▶

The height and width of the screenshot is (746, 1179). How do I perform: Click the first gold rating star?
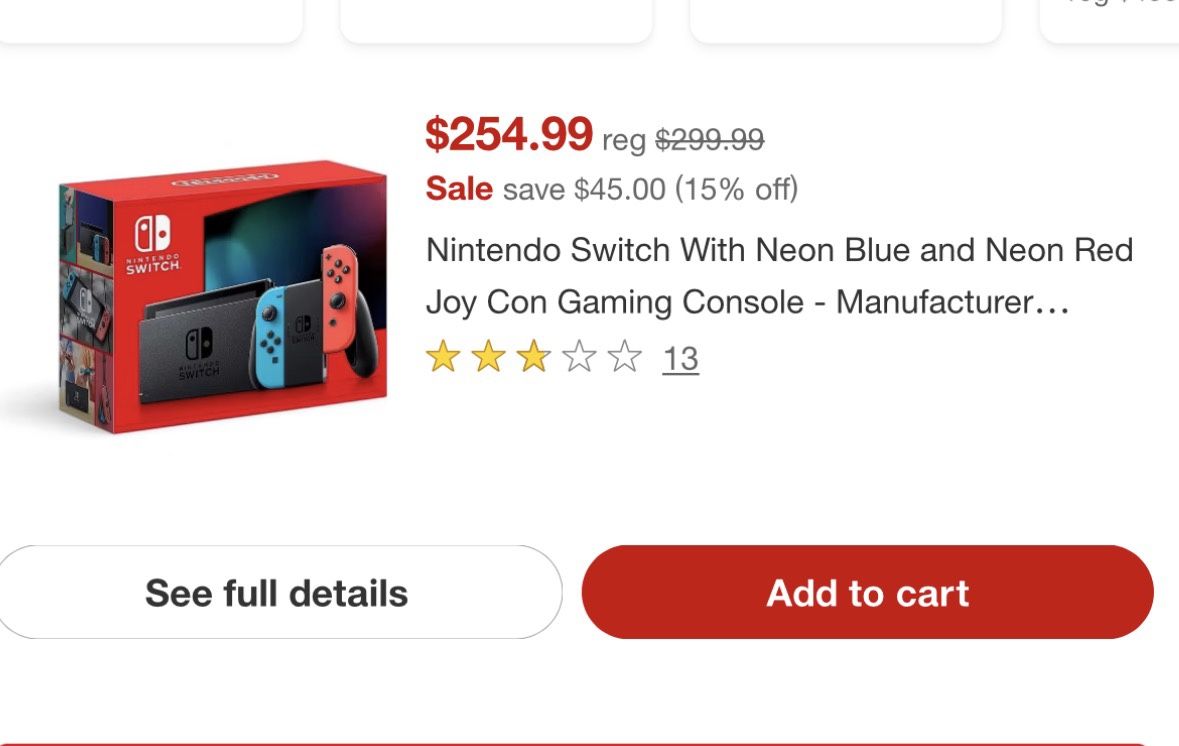(x=441, y=357)
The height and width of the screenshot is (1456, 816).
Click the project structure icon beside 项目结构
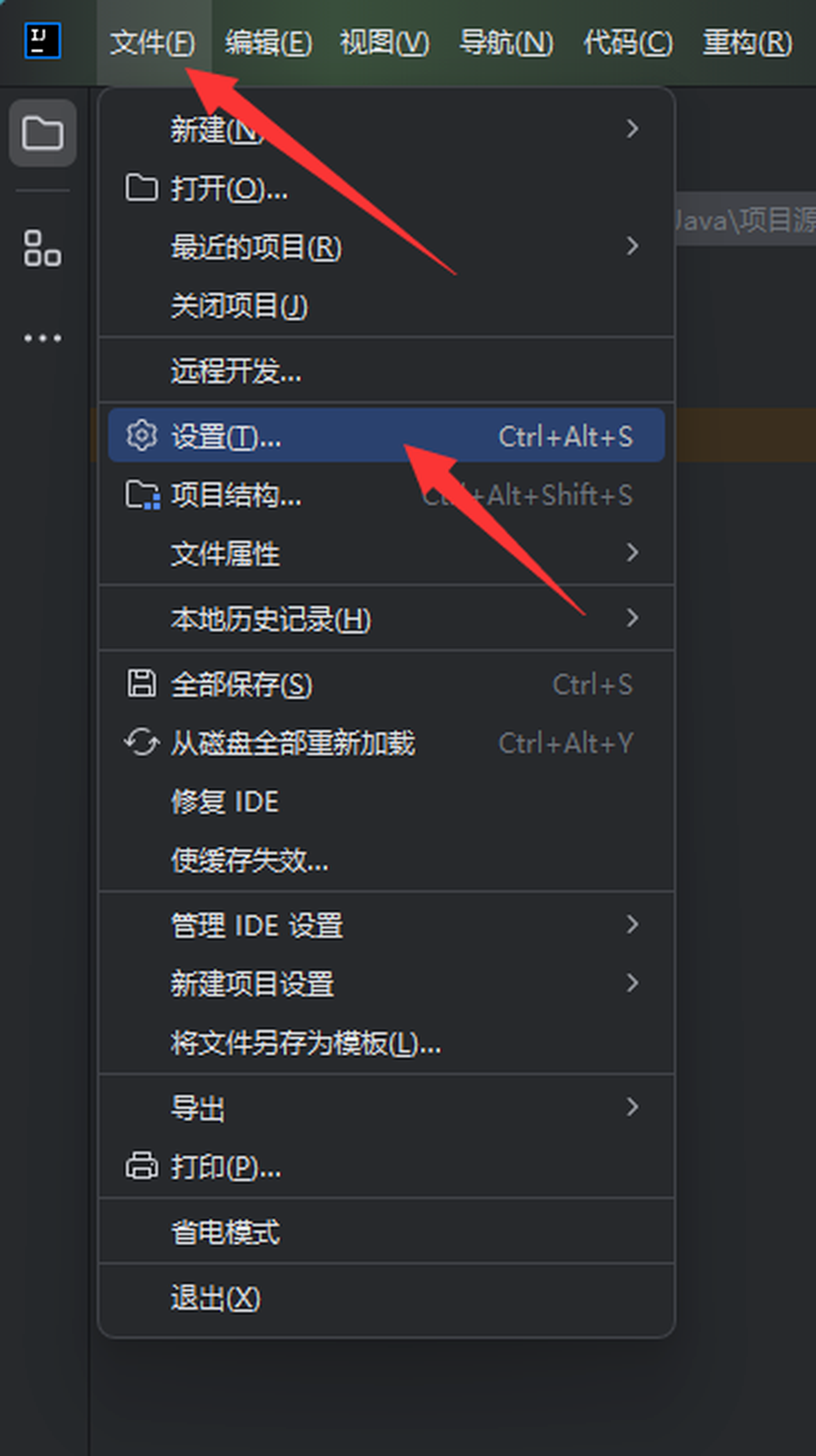pos(142,495)
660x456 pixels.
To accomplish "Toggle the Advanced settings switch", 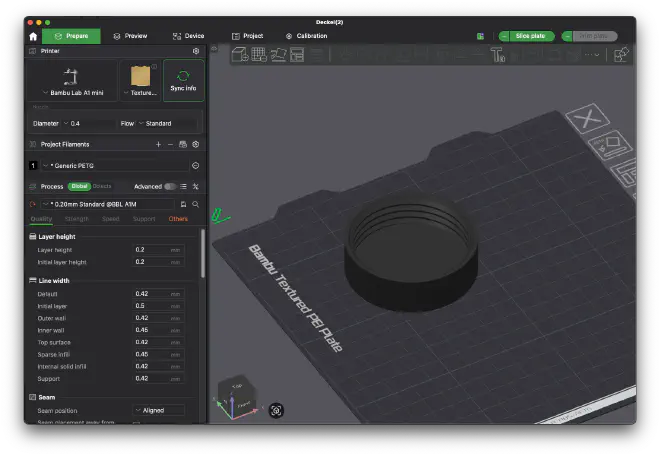I will pos(171,186).
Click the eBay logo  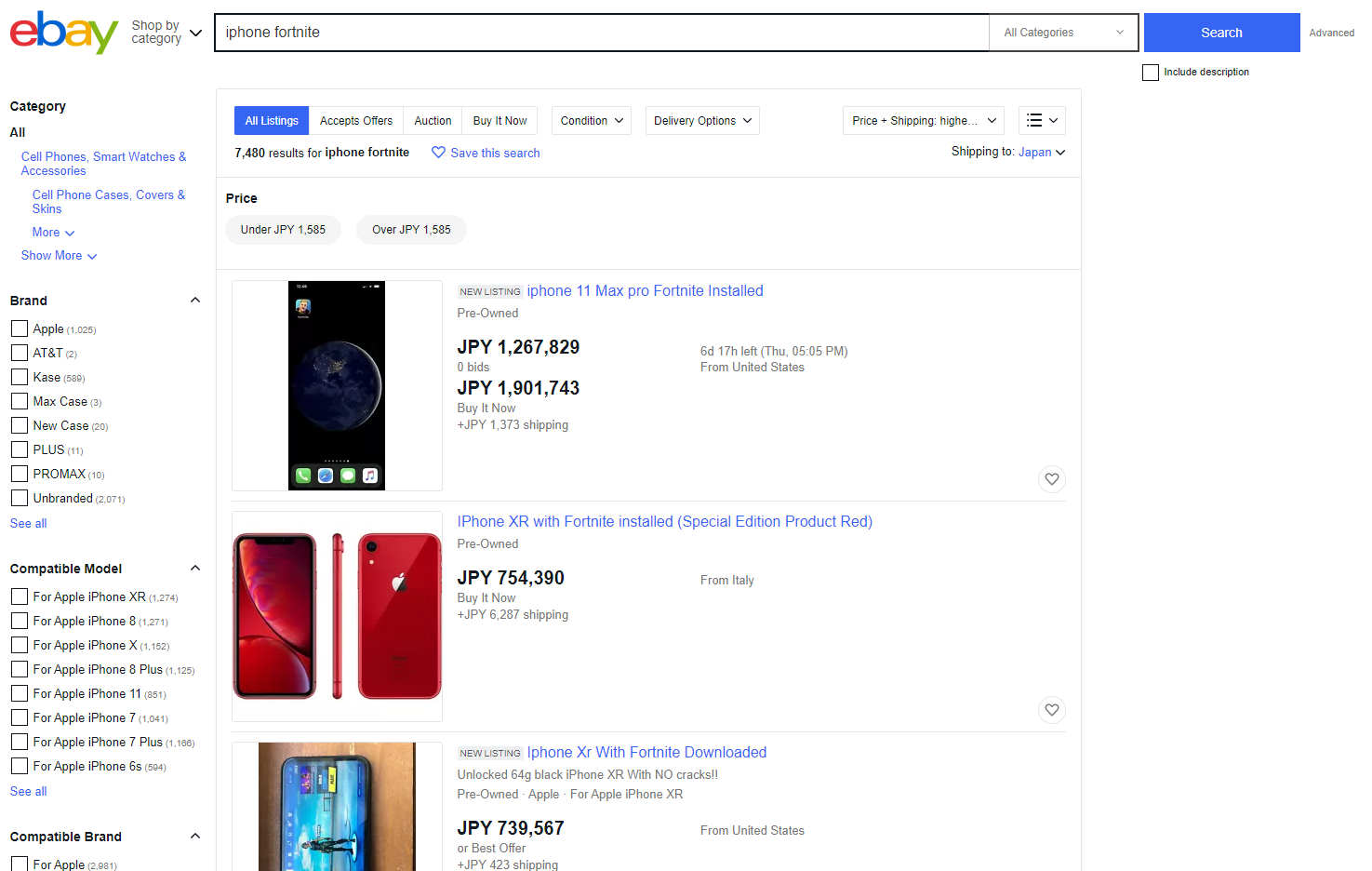point(64,33)
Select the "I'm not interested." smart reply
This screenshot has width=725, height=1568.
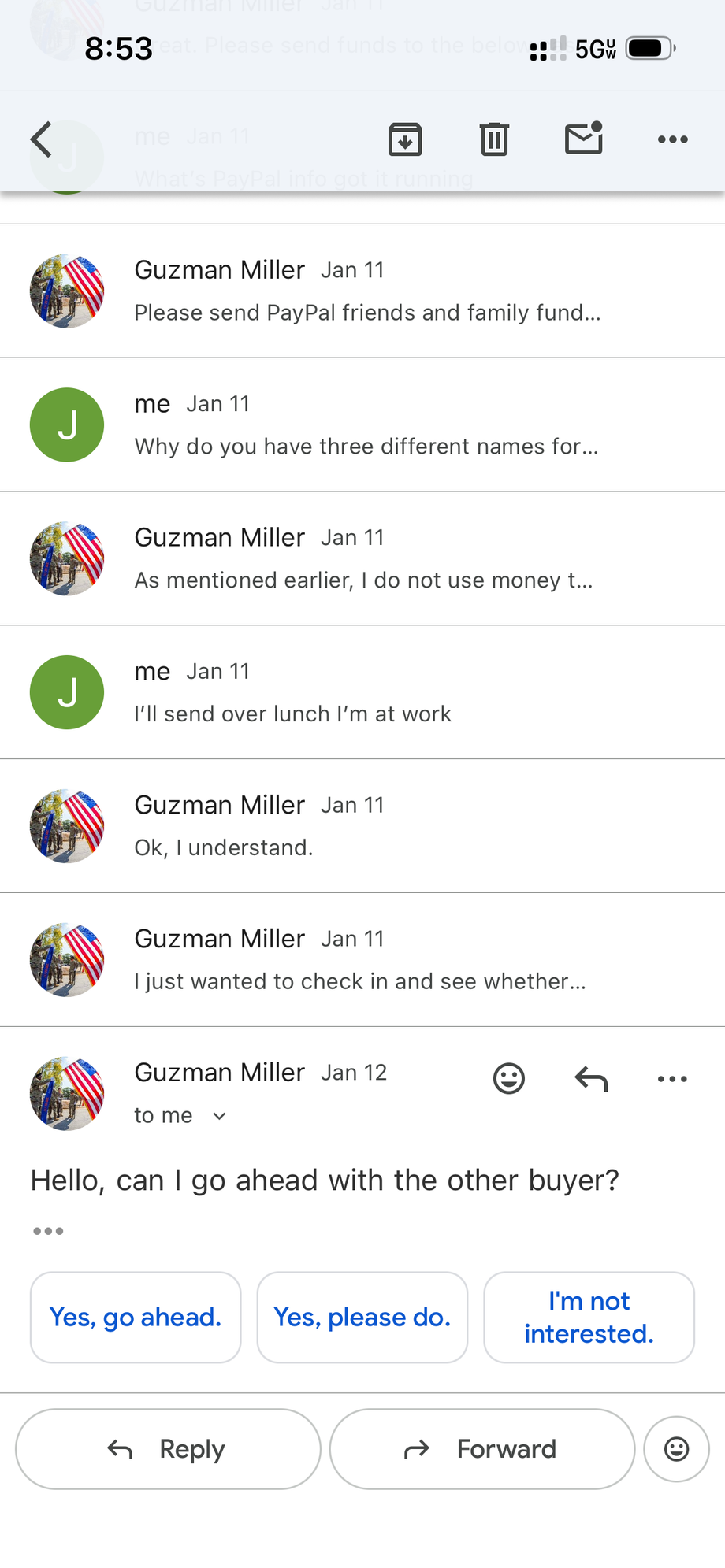click(x=589, y=1317)
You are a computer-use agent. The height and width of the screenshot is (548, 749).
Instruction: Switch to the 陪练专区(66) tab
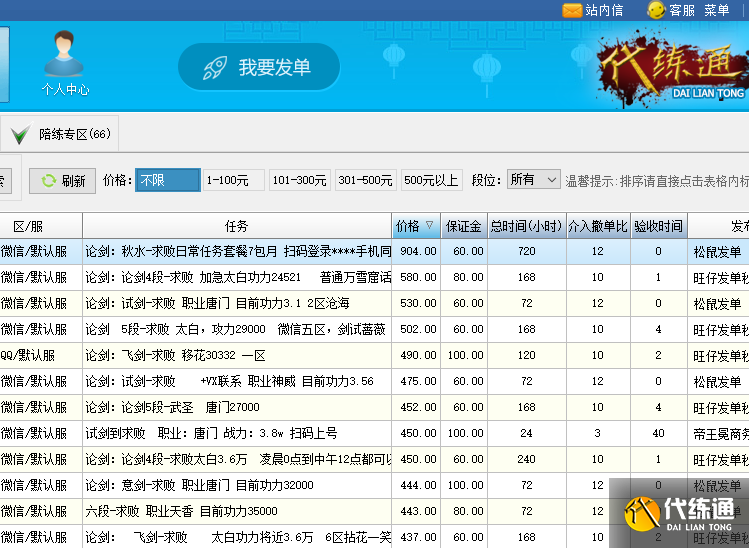[x=74, y=134]
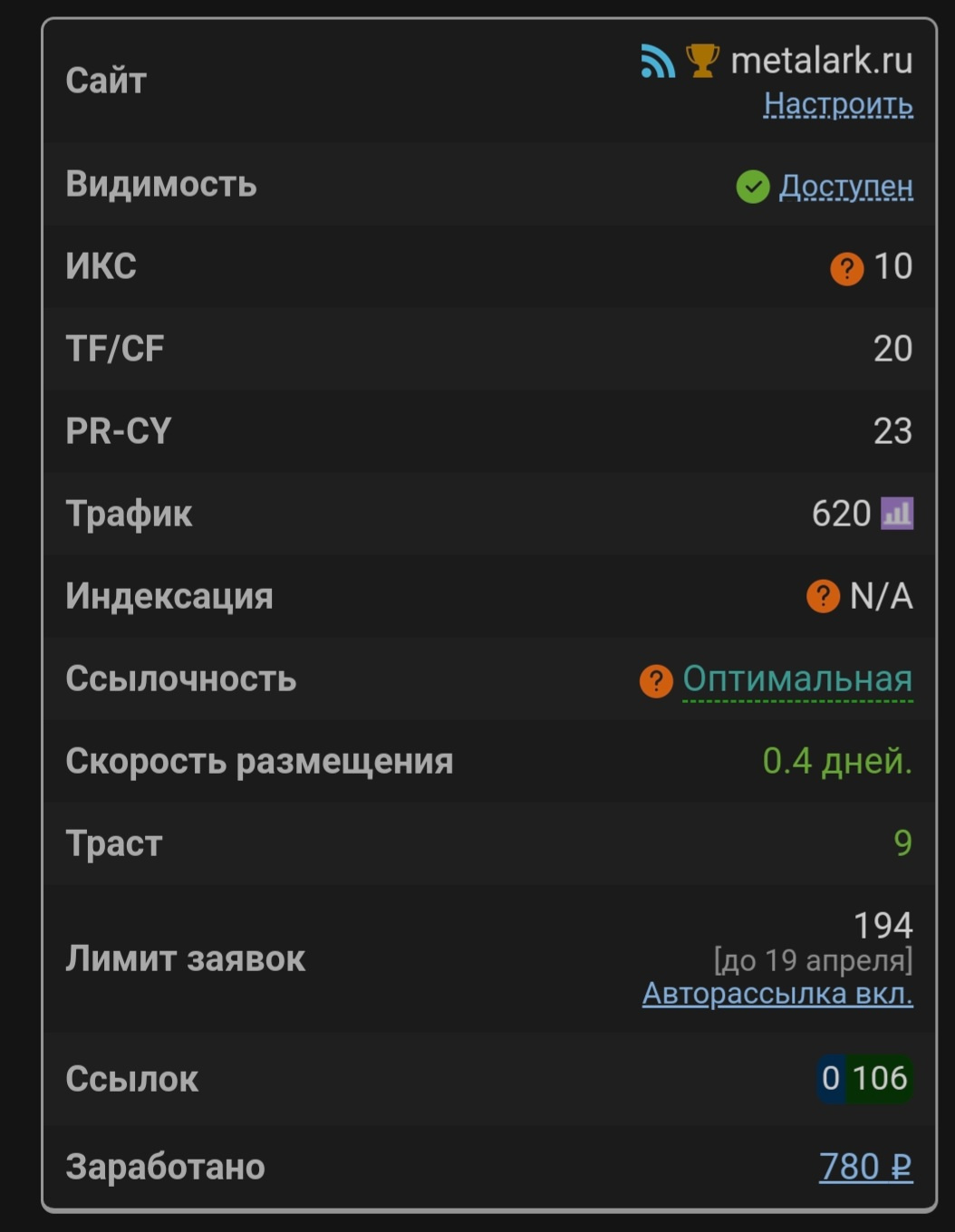Click the green availability checkmark icon
The width and height of the screenshot is (955, 1232).
(x=752, y=187)
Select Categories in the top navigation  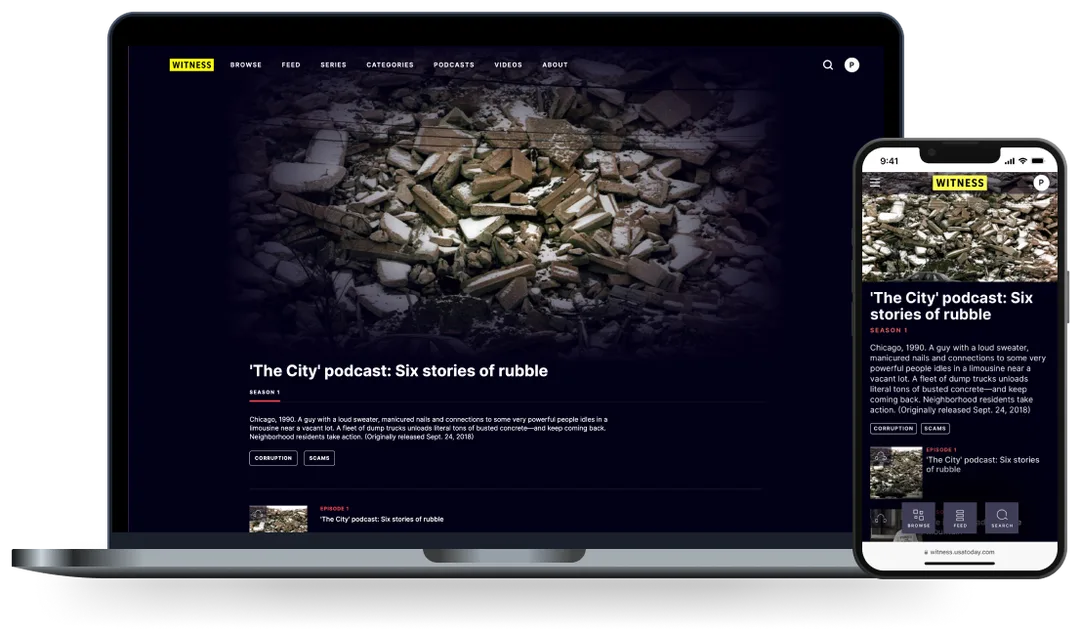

◀

## [WHAT IS REQUIRED]
Leaving pictures aside, give again word for word each line from the one with "Instruction: Switch to the 陪练专区(66) tab" to the final line of the entries.

## [TASK RESULT]
Instruction: Switch to the 陪练专区(66) tab
[x=74, y=134]
Click the green availability checkmark icon
The width and height of the screenshot is (955, 1232).
(x=752, y=187)
Select Categories in the top navigation  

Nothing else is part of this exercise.